Como de costume, o núcleo familiar domina o drama retratado por Koreeda com seu estilo sutil e contemplativo – visto em trabalhos, como O Que Eu Mais Desejo (2011), Pais e Filhos (2013) e Nossa Irmã Mais Nova (2015) -, seguindo a tradição cinematográfica japonesa de abordar o conflito de gerações. Em quase todos os filmes, o grande dilema enfrentado pelos protagonistas de Koreeda é o da negação do modelo dos pais, que se apresenta paralelamente à obrigação de servir como modelo aos próprios filhos. Ryota não foge dessa regra, relembrando a relação conturbada com o pai recém-falecido e sentindo o fracasso por não poder se manter próximo a Shingo. A angústia de não conseguir ser aquilo que realmente deseja é outro tema caro ao diretor, materializado não só na frustração artística de Ryota, como no sentimento de sua mãe, Yoshiko (Kiki Kirin). Ainda que se vejam diferentes, há elementos que unem pais e filhos em Depois da Tempestade, sejam eles concretos, como o gosto pelos jogos de azar, ou simbólicos, como na delicada cena em que Ryota veste uma camisa do pai. É justamente nessa capacidade de extrair o lirismo da simplicidade que reside um dos grandes méritos do cinema de Koreeda. O poder da singeleza é sentido já na cena inicial, no diálogo entre Yoshiko e a filha, irmã de Ryota, enquanto cozinham. A leveza bem-humorada das observações sobre a vida feitas pelas duas estabelece o tom mantido ao longo de toda a projeção, além de reafirmar a importância da gastronomia na cultura japonesa. O preparo da comida e o ato das refeições em si surgem como momentos de comunhão quase sagrados.

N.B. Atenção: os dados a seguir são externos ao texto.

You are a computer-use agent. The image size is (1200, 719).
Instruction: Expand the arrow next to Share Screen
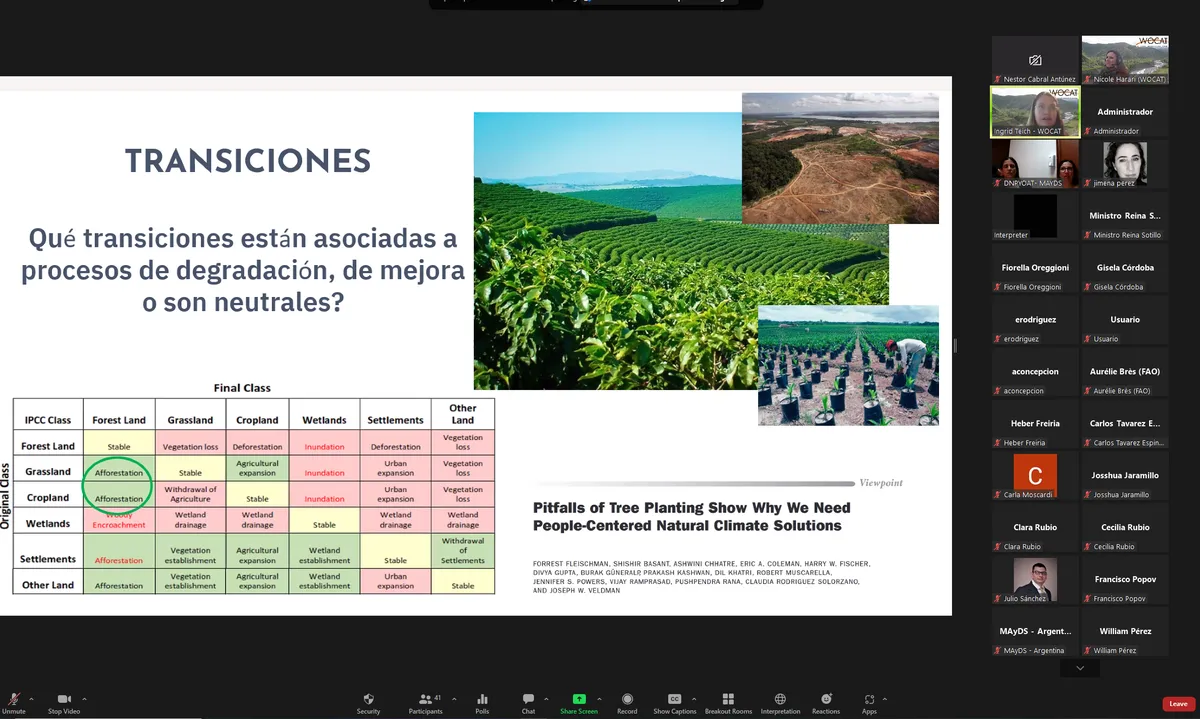coord(600,699)
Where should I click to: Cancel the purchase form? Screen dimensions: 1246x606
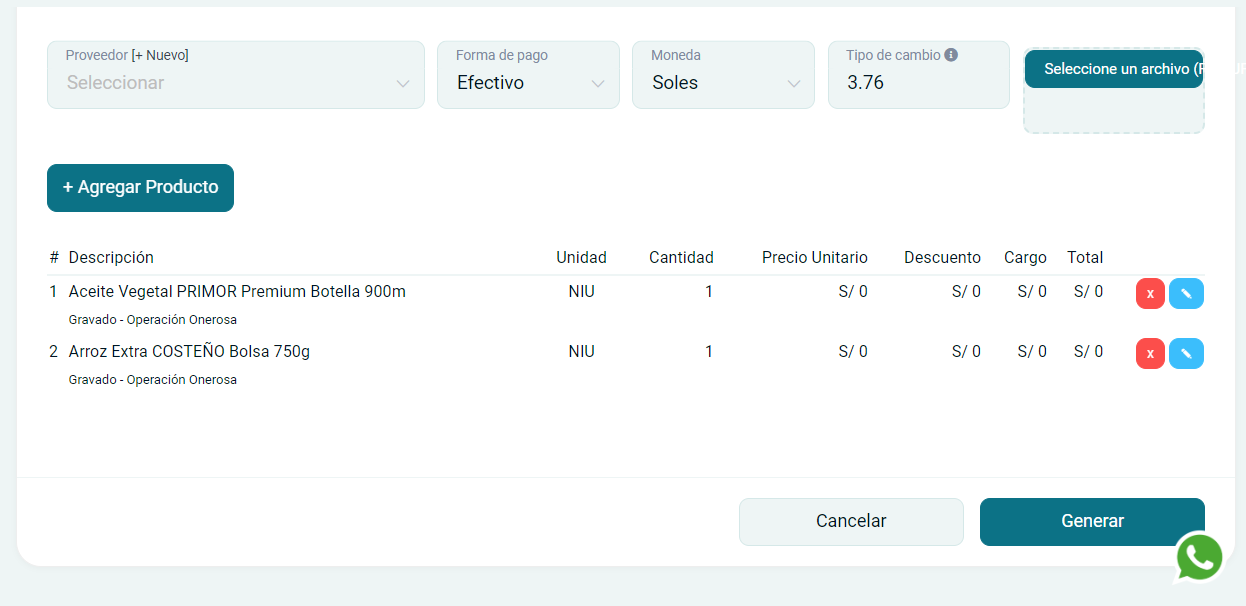(851, 521)
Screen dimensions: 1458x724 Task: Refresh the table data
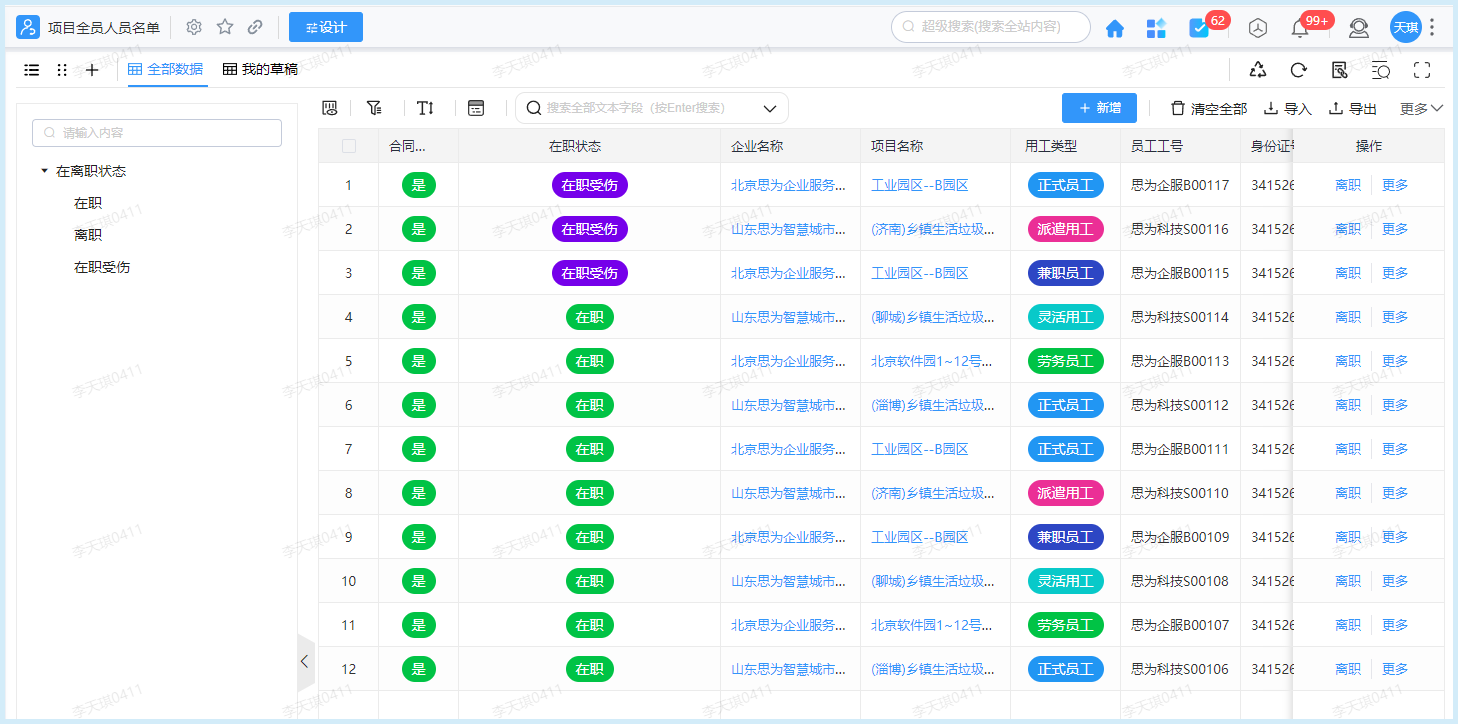pos(1298,70)
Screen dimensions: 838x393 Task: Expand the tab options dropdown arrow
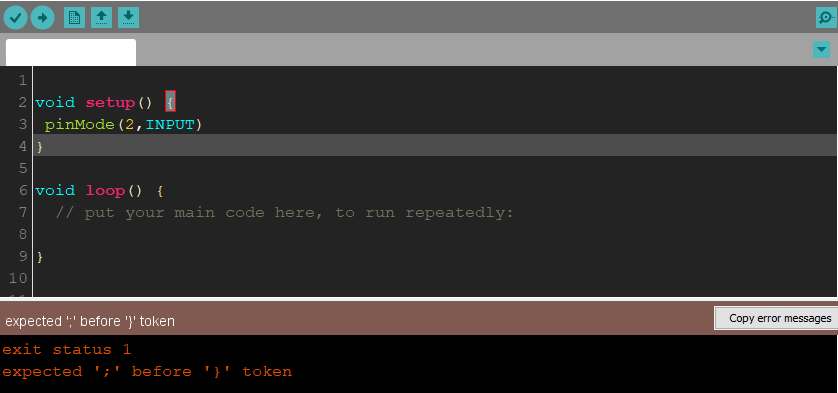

Mas, acima de tudo, Koreeda possui a virtude da honestidade, pois trabalha abertamente a emotividade de sua narrativa sem, contudo, ser maniqueísta. Por mais leve que seja o tratamento dado às situações e aos personagens, eles sempre soam reais e sólidos, gerando empatia imediata. As figuras que habitam o universo do cineasta nunca são levianamente vilanizadas ou exaltadas, pois todos possuem falhas e atributos na mesma medida, expostos de modo claro. Isso os torna tão humanos. Ryota é sem dúvidas o maior exemplo dessa construção de caráter, pois seus defeitos são evidentes – ainda que o próprio não seja consciente de todos, como quando cita o fato da maioria dos clientes da agência serem homens desconfiados de traições das esposas, acusando-os de uma insegurança que ele mesmo possui. Ainda que os personagens evoluam ao longo da trama, Koreeda não propõe uma redenção transformadora e súbita. Algumas arestas são aparadas, mas, para o cineasta, as pessoas devem aceitar e aprender a conviver com essas falhas, como ocorre com Shingo, que admira e deseja estreitar a relação com pai, mesmo que todos a sua volta o tenham como um perdedor. Afinal, essa é a natureza do garoto, que no jogo de baseball prefere se sacrificar para garantir uma base a tentar um home run somente para ser o herói. Todas essas camadas são potencializadas pelo registro econômico e rigoroso, sem arroubos estéticos, do diretor, com seus planos estáticos e edição precisa – influência de mestres como Naruse e Ozu – valorizando a arquitetura dos espaços, em convergência com o trabalho dos atores, na construção dramática dos personagens.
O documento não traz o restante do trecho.